Exponential Smoothing in R Programming

The Exponential Smoothing is a technique for smoothing data of time series using an exponential window function. It is a rule of the thumb method. Unlike simple moving average, over time the exponential functions assign exponentially decreasing weights. Here the greater weights are placed on the recent values or observations while the lesser weights are placed on the older values or observations. Among many window functions, in signal processing, the exponential smoothing function is generally applied to smooth data where it acts as a low pass filter in order to remove the high-frequency noise. This method is quite intuitive, generally can be applied on a wide or huge range of time series, and also is computationally efficient. In this article let’s discuss the exponential smoothing in R Programming. There are many types of exponential smoothing technique based on the trends and seasonality, which are as follows:

Simple Exponential Smoothing
Holt’s method
Holt-Winter’s Seasonal method
Damped Trend method

Before proceeding, one needs to see the replication requirements.

Replication Requirements of the Analysis in R

In R, the prerequisites of this analysis will be installing the required packages. We need to install the following two packages using the install.packages() command from the R console:

fpp2 (with which the forecast package will be automatically loaded)
tidyverse

Under the forecast package, we will get many functions that will enhance and help in our forecasting. In this analysis, we will be working with two data sets under the fpp2 package. These are the “goog” data set and the “qcement” data set. Now we need to load the required packages in our R Script using the library() function. After loading both the packages we will prepare our data set. For both the data set, we will divide the data into two sets, – train set and test set.

R

# loading the required packages
library(tidyverse)
library(fpp2) 
 
# create training and testing set
# of the Google stock data
goog.train <- window(goog, 
                     end = 900)
goog.test <- window(goog, 
                    start = 901)
 
# create training and testing 
# set of the AirPassengers data
qcement.train <- window(qcement, 
                        end = c(2012, 4))
qcement.test <- window(qcement, 
                       start = c(2013, 1))

Now we are ready to proceed with our analysis.

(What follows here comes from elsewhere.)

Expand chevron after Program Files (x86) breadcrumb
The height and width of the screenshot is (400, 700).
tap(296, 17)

Simple Exponential Smoothing (SES)

The Simple Exponential Smoothing technique is used for data that has no trend or seasonal pattern. The SES is the simplest among all the exponential smoothing techniques. We know that in any type of exponential smoothing we weigh the recent values or observations more heavily rather than the old values or observations. The weight of each and every parameter is always determined by a smoothing parameter or alpha. The value of alpha lies between 0 and 1. In practice, if alpha is between 0.1 and 0.2 then SES will perform quite well. When alpha is closer to 0 then it is considered as slow learning since the algorithm is giving more weight to the historical data. If the value of alpha is closer to 1 then it is referred to as fast learning since the algorithm is giving the recent observations or data more weight. Hence we can say that the recent changes in the data will be leaving a greater impact on the forecasting.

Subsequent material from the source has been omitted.